I think I'll try to ease back into yapping on dash in November. No pressure on myself anymore over posting x times a week, no pressure on notes and fics "flopping". We start anew and healthier 🫶
Smol info/vent under the cut lol.
The fact that I deactivated back in may weighs heavy on my mind still bc I did like the amount of interactions / asks and stuff that came with the bigger following. But I need to stop comparing myself to me from a year ago. I need to stop putting pressure on myself to write so people aren't upset with me.
The constant asks about not posting x times a week shows I don't care about people really did something in hindsight. I know I don't write for myself - I quite frankly don't like myself enough to be this kind to myself - but my fics are written for my friends. The people I've talked to about those ideas. I want to make them happy, not 62392729 others. So if my fic only has 200 interactions (from which 95% are likes) is okay. It doesn't mean it's bad. It doesn't mean I've failed as a writer and blog. I'm happy that the people I wrote it for like the fic and I'm grateful for others liking it too.

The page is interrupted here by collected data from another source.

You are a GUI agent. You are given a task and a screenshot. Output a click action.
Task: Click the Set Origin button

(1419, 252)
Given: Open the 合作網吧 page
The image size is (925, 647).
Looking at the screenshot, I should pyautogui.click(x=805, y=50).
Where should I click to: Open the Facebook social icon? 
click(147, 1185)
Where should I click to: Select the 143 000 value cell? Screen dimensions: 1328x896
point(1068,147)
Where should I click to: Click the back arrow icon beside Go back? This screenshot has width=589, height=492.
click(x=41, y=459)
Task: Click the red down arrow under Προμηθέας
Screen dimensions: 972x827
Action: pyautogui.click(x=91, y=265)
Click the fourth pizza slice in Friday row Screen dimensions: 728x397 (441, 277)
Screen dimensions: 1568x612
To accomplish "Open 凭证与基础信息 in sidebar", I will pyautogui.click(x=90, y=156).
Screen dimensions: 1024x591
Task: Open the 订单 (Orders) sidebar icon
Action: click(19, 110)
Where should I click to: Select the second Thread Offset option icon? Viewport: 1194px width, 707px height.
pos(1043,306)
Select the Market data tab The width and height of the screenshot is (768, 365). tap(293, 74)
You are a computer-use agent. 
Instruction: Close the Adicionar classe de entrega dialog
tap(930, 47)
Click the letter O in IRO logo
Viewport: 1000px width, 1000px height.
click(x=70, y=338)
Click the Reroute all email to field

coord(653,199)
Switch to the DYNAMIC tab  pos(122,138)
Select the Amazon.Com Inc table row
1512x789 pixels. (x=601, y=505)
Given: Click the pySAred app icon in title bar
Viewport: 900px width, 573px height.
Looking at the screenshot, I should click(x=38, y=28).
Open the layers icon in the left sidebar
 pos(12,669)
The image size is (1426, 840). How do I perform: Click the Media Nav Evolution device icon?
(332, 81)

Tumblr is in shambles compared to when I started out 3 years ago. Likes are the new reblogs apparently and no matter how much we complain and beg, the people don't care. So yes. Yes I don't care anymore either.
You don't care enough to let me & others know that you've liked a fic and don't wanna share it? I'm not obligated to share my writing with you either. You can't expect me to push out 5 fics a week when you give me nothing in return. No money, no kind words, not even sharing it.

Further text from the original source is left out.